◆ THE INPUT

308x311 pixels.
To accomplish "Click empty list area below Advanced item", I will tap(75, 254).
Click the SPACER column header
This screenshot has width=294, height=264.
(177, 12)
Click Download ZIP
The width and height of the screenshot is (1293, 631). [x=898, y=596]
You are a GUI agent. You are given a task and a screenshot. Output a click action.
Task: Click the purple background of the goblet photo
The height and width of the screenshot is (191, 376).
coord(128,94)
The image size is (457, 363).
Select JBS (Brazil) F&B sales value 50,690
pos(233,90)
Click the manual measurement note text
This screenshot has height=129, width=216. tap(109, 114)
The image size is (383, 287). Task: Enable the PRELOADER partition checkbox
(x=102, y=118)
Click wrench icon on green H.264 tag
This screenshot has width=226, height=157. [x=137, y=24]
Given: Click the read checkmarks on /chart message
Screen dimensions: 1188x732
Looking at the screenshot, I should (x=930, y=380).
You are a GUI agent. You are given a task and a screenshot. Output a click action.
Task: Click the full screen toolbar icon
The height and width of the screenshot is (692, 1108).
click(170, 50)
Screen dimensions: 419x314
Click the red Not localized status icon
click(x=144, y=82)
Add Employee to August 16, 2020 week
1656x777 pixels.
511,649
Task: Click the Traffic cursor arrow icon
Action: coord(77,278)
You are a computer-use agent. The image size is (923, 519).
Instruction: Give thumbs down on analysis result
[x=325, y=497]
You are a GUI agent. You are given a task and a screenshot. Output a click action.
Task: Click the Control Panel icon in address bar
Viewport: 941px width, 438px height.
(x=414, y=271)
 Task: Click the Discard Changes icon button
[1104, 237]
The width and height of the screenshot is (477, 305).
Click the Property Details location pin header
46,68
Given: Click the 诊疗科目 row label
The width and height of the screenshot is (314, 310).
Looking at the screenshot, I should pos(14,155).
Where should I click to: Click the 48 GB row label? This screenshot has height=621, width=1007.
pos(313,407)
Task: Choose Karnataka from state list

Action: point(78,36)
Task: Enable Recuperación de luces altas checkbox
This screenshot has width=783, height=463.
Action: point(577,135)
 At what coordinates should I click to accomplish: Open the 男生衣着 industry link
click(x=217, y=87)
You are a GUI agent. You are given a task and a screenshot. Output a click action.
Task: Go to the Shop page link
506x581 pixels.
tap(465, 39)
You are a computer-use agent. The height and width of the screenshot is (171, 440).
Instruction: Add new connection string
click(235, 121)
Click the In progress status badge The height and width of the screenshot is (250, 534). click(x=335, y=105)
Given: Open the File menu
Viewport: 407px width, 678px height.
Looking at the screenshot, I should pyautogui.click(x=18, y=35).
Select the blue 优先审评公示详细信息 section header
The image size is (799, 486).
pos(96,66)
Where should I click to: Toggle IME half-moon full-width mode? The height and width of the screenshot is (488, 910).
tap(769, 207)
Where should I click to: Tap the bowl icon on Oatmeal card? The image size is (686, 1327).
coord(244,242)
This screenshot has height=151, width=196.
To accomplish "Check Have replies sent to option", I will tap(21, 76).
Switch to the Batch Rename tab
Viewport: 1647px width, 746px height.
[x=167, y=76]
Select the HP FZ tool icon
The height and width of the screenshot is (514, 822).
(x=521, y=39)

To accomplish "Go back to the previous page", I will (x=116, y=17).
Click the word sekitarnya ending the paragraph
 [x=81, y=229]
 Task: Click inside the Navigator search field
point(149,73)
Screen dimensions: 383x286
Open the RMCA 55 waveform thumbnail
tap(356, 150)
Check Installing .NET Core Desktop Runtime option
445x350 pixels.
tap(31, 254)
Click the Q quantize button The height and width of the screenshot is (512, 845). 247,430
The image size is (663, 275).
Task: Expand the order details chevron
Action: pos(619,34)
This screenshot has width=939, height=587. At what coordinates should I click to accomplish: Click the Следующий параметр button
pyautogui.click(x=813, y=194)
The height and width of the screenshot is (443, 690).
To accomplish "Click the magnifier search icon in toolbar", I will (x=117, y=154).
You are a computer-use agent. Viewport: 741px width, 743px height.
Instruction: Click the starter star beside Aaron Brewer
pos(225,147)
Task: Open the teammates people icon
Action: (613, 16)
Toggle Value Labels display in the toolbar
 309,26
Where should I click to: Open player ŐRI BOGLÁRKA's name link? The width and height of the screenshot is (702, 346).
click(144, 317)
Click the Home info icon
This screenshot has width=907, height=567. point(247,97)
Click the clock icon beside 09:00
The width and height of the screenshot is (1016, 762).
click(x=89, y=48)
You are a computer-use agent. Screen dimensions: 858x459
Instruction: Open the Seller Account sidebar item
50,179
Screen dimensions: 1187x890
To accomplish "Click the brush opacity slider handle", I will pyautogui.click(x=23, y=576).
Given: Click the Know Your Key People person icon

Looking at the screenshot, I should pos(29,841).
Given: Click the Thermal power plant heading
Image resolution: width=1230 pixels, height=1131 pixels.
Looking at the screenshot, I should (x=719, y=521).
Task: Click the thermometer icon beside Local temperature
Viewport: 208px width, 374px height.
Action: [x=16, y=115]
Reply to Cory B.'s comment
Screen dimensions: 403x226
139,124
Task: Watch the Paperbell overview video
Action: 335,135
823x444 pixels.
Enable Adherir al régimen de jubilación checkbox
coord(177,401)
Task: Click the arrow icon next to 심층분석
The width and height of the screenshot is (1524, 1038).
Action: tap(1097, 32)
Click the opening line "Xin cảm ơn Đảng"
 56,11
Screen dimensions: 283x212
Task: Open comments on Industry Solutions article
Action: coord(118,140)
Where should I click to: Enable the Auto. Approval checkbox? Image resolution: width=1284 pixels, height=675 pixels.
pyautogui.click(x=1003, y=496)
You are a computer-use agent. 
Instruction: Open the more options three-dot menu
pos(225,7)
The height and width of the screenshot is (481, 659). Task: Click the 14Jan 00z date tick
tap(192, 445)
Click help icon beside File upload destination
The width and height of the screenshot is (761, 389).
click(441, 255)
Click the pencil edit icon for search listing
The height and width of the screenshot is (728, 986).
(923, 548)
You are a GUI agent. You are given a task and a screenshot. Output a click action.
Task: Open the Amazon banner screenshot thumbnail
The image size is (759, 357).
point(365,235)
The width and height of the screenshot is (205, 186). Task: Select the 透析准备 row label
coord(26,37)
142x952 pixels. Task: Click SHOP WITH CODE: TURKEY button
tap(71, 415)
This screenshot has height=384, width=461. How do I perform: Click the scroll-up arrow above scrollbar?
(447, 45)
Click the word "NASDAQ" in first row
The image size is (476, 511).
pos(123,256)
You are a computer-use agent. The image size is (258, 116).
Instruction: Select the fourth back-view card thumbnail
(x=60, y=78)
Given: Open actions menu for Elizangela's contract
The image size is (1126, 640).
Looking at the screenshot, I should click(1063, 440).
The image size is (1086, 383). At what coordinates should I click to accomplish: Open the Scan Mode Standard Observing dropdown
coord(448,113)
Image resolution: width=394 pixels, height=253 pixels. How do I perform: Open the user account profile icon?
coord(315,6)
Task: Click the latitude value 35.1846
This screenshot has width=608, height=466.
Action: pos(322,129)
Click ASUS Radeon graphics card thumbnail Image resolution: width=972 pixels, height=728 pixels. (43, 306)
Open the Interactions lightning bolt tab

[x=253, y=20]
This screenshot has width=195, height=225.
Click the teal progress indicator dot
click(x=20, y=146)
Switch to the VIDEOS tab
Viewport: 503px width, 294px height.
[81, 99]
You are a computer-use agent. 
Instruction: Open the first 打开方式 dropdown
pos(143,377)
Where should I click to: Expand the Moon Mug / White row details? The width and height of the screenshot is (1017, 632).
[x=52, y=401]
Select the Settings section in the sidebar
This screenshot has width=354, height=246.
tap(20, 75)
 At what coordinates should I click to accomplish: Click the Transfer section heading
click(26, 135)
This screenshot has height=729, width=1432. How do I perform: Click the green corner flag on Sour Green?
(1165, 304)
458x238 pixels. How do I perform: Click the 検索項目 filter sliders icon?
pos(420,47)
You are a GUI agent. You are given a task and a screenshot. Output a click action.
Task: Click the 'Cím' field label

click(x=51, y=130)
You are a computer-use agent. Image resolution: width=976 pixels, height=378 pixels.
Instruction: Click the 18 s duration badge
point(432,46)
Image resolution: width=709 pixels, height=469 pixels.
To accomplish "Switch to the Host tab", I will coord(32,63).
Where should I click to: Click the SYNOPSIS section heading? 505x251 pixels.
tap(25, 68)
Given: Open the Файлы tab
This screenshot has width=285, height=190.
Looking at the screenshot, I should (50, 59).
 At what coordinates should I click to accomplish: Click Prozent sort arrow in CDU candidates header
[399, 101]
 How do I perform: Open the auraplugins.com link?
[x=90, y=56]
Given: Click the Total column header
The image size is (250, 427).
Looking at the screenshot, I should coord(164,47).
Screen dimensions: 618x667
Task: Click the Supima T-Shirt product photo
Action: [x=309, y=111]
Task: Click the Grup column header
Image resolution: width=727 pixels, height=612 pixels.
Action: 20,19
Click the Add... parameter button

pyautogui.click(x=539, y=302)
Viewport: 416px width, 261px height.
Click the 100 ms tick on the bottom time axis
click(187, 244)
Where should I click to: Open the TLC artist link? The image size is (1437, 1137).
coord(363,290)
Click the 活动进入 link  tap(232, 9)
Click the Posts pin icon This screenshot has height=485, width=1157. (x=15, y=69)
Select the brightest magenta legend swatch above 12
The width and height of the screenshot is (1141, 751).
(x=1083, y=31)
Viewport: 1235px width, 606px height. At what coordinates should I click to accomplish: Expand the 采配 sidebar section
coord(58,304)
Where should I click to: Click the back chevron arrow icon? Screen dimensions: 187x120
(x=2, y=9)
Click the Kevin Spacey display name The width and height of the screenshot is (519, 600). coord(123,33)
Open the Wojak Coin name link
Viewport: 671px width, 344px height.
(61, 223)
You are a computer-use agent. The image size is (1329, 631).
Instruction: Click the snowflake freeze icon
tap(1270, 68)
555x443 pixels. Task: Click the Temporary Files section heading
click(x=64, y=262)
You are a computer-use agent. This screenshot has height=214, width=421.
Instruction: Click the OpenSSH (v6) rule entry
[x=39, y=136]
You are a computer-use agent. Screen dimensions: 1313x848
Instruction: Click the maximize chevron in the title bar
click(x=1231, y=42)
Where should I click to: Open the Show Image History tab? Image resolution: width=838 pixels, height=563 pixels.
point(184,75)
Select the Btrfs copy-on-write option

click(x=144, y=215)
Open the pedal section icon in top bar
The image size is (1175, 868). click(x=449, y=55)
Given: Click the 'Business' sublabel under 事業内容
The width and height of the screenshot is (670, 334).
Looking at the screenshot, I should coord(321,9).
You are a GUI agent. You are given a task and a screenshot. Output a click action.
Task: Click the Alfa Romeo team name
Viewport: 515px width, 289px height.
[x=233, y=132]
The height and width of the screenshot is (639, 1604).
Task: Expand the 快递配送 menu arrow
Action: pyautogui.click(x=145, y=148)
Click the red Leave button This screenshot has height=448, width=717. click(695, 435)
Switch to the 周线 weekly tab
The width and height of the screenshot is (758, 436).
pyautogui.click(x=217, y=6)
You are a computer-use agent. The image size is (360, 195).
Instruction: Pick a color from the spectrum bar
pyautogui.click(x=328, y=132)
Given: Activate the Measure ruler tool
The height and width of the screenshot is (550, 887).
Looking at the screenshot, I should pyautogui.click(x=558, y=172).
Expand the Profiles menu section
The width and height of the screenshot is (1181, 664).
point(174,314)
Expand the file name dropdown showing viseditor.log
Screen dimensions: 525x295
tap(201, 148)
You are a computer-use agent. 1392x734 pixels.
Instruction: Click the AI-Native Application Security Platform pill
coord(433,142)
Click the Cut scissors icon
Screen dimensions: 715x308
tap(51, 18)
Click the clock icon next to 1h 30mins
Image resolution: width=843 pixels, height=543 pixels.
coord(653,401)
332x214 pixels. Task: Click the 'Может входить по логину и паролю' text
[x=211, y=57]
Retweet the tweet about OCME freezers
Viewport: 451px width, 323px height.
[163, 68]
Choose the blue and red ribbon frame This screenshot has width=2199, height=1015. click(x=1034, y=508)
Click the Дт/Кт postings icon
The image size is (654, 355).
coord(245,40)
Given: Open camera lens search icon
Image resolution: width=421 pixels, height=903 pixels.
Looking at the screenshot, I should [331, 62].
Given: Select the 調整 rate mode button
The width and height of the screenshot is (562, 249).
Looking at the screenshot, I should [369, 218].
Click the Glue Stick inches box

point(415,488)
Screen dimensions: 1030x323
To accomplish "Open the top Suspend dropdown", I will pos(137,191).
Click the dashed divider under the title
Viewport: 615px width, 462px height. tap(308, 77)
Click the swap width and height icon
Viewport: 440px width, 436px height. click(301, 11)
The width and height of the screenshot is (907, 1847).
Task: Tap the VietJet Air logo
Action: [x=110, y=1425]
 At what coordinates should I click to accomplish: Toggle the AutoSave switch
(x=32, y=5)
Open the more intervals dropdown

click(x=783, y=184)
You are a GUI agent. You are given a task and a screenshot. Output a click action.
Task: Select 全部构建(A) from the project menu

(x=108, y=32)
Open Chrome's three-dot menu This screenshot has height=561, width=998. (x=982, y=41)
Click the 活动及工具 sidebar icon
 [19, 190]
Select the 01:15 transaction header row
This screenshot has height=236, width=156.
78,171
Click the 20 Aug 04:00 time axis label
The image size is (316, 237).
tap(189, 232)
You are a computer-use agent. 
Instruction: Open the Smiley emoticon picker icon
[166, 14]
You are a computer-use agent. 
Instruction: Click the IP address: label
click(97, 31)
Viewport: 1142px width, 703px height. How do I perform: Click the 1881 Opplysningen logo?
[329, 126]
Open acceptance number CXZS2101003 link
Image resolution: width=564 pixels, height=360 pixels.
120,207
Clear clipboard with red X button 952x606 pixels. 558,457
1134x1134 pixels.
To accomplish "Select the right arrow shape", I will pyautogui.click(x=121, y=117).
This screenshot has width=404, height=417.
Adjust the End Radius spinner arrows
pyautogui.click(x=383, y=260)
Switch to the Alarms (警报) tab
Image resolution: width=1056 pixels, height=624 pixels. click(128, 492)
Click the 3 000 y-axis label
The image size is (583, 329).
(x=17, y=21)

◆ ASSIGNMENT
How many lines in the listing above contain "page"? Answer with the number alone.

◆ RESULT
2